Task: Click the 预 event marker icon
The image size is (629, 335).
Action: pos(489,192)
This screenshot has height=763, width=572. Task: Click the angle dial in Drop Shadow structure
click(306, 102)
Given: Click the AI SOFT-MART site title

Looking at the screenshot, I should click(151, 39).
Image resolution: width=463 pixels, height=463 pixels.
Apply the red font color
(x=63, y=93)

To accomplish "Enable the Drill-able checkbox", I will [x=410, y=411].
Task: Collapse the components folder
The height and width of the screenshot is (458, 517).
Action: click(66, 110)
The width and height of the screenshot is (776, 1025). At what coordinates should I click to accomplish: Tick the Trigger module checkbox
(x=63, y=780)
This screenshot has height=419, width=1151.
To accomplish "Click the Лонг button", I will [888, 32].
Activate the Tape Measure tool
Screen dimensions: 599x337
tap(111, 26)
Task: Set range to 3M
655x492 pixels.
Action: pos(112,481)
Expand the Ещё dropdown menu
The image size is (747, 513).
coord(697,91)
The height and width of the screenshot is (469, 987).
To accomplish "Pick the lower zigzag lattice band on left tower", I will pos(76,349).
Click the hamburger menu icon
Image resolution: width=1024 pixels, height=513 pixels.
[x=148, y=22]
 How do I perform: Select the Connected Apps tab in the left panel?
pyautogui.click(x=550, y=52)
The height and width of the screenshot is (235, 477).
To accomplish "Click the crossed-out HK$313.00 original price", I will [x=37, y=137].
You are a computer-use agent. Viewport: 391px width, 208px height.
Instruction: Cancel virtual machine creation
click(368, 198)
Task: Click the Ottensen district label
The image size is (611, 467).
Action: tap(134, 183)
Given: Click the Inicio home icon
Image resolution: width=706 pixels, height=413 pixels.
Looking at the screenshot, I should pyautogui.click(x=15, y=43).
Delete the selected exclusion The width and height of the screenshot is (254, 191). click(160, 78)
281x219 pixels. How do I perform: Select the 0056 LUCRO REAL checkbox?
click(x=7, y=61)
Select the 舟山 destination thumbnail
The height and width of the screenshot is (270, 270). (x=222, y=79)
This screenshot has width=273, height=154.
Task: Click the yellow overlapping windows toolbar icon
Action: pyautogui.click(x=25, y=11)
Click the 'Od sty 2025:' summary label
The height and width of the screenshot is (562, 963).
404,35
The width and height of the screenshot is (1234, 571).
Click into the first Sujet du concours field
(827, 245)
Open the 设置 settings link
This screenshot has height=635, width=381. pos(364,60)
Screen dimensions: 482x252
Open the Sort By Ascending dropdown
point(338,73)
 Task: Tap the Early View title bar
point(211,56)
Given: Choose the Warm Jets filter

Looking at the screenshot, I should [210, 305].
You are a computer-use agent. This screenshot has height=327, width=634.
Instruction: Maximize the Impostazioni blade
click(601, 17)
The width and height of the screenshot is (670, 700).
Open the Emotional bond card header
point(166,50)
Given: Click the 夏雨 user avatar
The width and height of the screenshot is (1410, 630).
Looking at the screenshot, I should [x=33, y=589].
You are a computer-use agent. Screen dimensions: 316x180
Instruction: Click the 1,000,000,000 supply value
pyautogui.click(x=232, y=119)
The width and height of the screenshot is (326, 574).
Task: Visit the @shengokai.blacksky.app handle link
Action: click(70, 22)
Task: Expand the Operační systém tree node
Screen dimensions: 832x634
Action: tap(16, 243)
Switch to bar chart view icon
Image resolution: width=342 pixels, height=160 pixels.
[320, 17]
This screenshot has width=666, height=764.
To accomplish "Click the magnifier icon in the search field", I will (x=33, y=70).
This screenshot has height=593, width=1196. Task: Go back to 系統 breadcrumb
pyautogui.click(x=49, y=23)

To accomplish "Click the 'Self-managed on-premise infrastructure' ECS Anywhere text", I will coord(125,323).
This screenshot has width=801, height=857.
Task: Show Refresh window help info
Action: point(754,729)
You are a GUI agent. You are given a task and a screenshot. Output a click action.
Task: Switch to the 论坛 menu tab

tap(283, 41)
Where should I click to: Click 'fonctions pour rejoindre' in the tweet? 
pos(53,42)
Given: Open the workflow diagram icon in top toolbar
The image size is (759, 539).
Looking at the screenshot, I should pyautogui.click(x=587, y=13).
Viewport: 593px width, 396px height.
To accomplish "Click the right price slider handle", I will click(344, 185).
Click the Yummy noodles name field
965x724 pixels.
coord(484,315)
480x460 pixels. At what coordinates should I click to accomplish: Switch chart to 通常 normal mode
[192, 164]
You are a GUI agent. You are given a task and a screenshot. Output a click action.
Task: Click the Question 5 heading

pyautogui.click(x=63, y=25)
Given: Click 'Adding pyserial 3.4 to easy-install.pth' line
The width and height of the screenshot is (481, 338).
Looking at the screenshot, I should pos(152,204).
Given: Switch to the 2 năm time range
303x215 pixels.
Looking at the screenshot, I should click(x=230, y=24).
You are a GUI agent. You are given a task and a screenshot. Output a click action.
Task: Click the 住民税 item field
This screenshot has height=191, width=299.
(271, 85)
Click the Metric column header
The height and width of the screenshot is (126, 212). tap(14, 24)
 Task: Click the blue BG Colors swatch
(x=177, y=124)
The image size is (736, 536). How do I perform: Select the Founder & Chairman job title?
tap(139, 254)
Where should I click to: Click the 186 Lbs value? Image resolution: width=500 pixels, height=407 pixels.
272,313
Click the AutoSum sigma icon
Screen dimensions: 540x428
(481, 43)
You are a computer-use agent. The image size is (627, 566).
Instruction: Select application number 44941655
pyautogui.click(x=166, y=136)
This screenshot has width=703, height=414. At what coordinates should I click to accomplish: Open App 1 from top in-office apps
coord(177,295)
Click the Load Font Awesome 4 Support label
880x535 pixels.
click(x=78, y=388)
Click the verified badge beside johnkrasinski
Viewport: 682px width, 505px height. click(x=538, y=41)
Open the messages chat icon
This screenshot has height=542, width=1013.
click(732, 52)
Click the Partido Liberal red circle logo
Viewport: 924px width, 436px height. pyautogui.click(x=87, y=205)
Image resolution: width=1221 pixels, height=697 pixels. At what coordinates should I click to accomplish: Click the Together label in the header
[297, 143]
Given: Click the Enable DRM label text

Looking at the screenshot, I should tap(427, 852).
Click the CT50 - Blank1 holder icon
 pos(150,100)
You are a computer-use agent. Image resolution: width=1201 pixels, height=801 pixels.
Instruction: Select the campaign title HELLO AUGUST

+--

— Work to be completed —
Scan the data for the word "agent" and copy every line where it shows up.

— Task response —
You are a computer-use agent. Viewport: 391px width, 208px height.
You are a computer-use agent. This screenshot has height=327, width=634.
You are a computer-use agent. Screen dimensions: 316x180
You are a GUI agent. You are given a task and a screenshot. Output a click action.
You are a GUI agent. You are given a task and a screenshot. Output a click action.
You are a GUI agent. You are given a task and a screenshot. Output a click action.
You are a computer-use agent. The image size is (627, 566).
You are a computer-use agent. Image resolution: width=1201 pixels, height=801 pixels.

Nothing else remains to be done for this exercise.